So sollte man heute nicht mehr gegen unerwünschte Aufläufe vorgehen, nicht nur, weil heute Anrufe leicht zurück verfolgbar sind. Im Gegenteil: Als Normalbürger oder Normalempörter sieht man Naziaufmärsche viel zu selten, werden die doch hermetisch und weiträumig abgesperrt. Ich habe mir das einmal angetan, habe mich an einen Fotografen gehängt und als Journalist ausgegeben. (Mist, das ist noch nicht verjährt.)
Es war in Düsseldorf, kurze Einweisung der Polizei. Es gab eine rote Linie. Bis zum Polizeikordon, der die Demo einrahmte, garantierte man für meine Sicherheit, näher dran an den Nazis agierte die Presse auf eigene Gefahr, die angebliche Presse erst recht. Ein armseliges Häufchen bewegte sich am menschenleeren Rheinufer entlang. Zur Hälfte sah das Pack aus wie unterwegs zur Lederparty im Gayclub, zur anderen Hälfte schritt es damals schon dem geistigen Hartz IV entgegen. Man nutzte die immer wieder angeordneten Marschpausen, um aus dem tarnfarbenen VW-Bulli heraus Sprüche wie: „Hoch die na-ha-hationale Solidarität!“ zu skandieren. Parolenklau kann ich nicht leiden.
Höhepunkt war die Kundgebung vor dem Innenministerium. Auftritt einer sehr älteren Dame, die offensichtlich vormittags noch mal beim Friseur war für ihren Auftritt. Typ Gauleiterwitwe, die ein Kleid trug, das ursprünglich mal für Führers Geburtstag gedacht schien. Sie begrüßte die Meute mit den Worten: „Liebe junge Freunde. Ich freue mich sehr, dass Sie heute hier sind.
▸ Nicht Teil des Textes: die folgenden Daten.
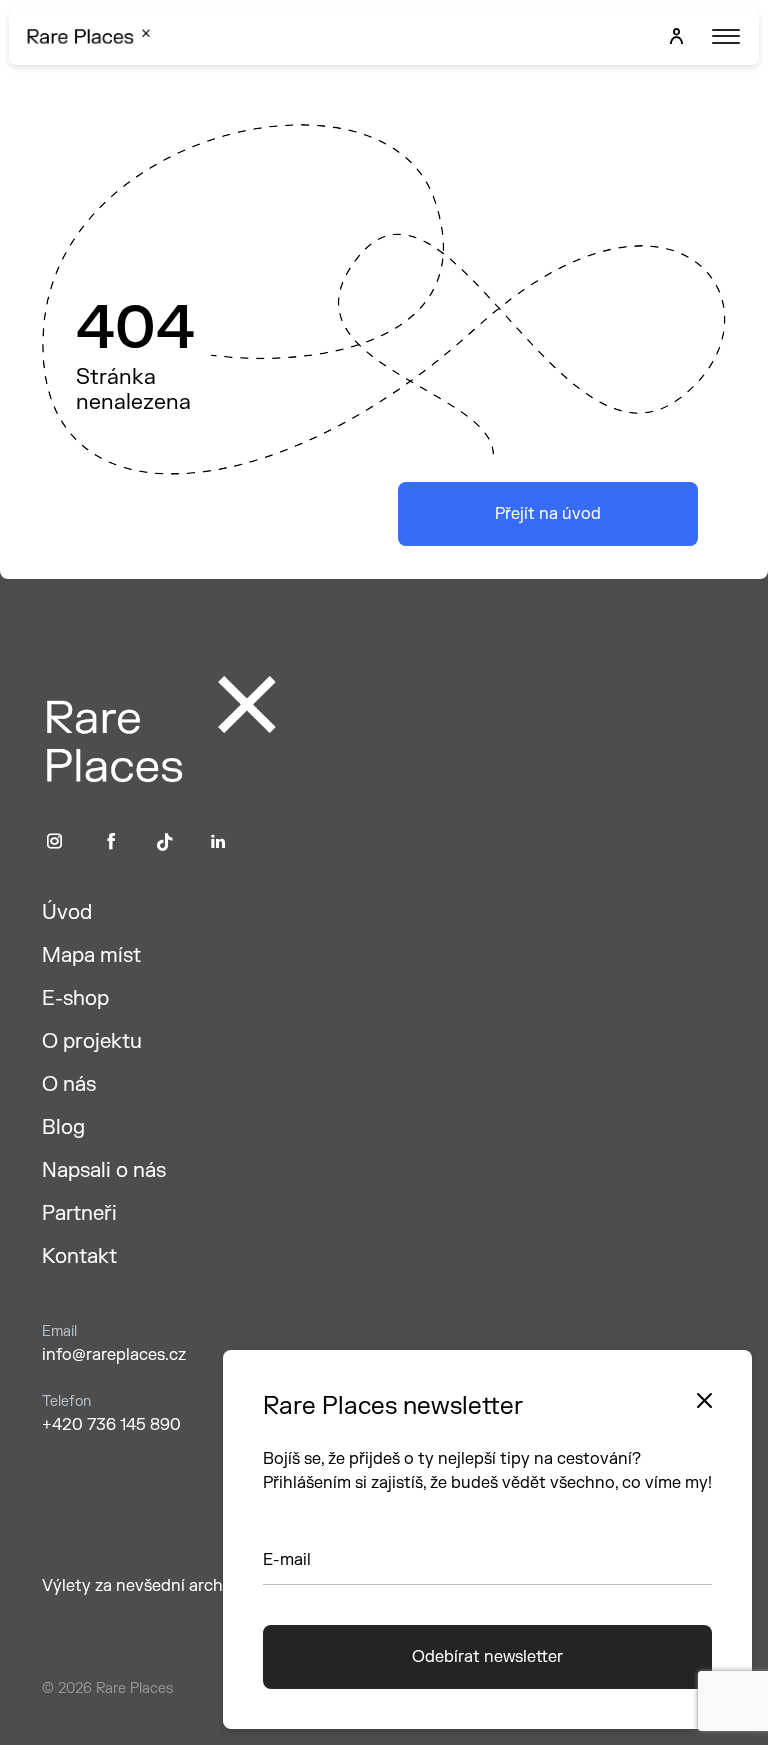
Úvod (67, 912)
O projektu (92, 1041)
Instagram (54, 841)
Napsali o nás (104, 1170)
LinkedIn (218, 841)
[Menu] (724, 37)
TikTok (165, 841)
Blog (63, 1127)
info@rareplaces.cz (114, 1355)
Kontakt (79, 1256)
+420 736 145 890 (111, 1425)
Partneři (79, 1213)
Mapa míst (91, 955)
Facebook (111, 841)
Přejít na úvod (548, 514)
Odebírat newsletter (487, 1657)
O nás (69, 1084)
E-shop (75, 998)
Aber können Sie sich nicht mal etwas Ordentliches anziehen?“ Da musste ich, diesseits der roten Linie, doch schon leise lachen und der Regierungspräsident Jürgen Büssow neben mir auch.
Still dachte ich mir: Wenn du jünger wärst und politischer Analphabet, würdest du hier mit marschieren. Es gibt doch wohl nichts Geileres, als mit so einem Jammerhaufen Samstag für Samstag eine Großstadt lahmzulegen. So viel Effekt mit so geringem Einsatz erzielst du nicht mit Graffiti, dem Rumkratzen auf S-Bahn-Scheiben und auch nicht als Fußballhooligan. Und abends kannst du dir zufrieden mit Billigalk ein paar von deinen wenigen Resthirnzellen wegballern.
Es nervt aber, ständig auf den nächsten Naziaufmarsch reagieren zu müssen. Vielleicht will ich samstags mal einfach nur zuhause ein gutes Buch lesen, die Wand angucken oder meine Ruhe haben. Vielleicht will ich nicht ständig als Künstler von irgendeinem DGB-Vorsitzenden moralisch zur Mitwirkung auf eiskalter Bühne verpflichtet werden und nachher mitbekommen, wie der dem letzten Ordner und dessen Ehefrau dankt, aber die Musiker vergisst, die sich die klammen Finger an der Gitarre wund gespielt haben. Vielleicht will ich mich nicht von irgendwelchen Nazis zwingen lassen, sie jedes zweite Wochenende auch öffentlich scheiße zu finden.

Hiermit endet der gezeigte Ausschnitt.